Labor certification (not to be confused with the Labor Condition Application - LCA) is a United States of
America immigration process step. Its stated goal is to "protect U.S. workers and the U.S. labor market by
ensuring that foreign workers seeking immigrant visa classifications are not displacing equally qualified U.S. workers".
There are several options available to US employers who wish to hire foreign, non-immigrant workers on a temporary but long-term basis: H-1B visas, L-1 visas, TN status and other options. These temporary options are often sufficient to meet the needs of employer and employee. When a US employer wishes to hire the services of the foreign worker on a permanent basis, however, a complex sponsorship process for the green card begins, a process that can take years. Generally (although not always) the first step in that process is labor certification. Labor certification is a process of proving that there are no qualified US workers for the position being offered.
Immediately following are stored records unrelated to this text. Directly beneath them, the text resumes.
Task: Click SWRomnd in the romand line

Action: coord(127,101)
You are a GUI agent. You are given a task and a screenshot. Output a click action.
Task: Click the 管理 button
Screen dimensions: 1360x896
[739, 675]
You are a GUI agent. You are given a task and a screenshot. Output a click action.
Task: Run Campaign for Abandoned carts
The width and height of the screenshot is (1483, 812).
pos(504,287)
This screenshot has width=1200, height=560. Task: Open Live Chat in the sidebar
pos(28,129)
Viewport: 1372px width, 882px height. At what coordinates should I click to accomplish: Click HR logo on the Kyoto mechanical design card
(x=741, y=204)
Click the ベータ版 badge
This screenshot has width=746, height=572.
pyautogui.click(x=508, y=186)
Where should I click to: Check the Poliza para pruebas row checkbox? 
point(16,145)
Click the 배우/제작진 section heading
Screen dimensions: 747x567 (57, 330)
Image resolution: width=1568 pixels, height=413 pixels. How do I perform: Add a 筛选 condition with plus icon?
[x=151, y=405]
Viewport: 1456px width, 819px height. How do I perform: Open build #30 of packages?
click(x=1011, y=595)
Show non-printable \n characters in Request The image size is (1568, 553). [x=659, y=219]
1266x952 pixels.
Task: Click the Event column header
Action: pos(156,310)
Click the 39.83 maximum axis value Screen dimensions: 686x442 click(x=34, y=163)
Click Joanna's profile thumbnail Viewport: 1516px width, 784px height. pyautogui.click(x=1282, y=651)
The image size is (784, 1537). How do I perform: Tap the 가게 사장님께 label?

If there are qualified US workers - in fact, even generally speaking if there are even minimally qualified US workers - then the foreign worker cannot be offered the position on a permanent basis. This does not necessarily mean that the foreign worker will be immediately replaced by a qualified US worker, though. The foreign worker can still serve out the remainder of their existing US temporary visa, and may well be able to re-apply for labor certification and be approved. But it does create a substantial inconvenience for the US employer who wishes to hire a foreign worker, which does provide some protection to US workers, although the process is controversial.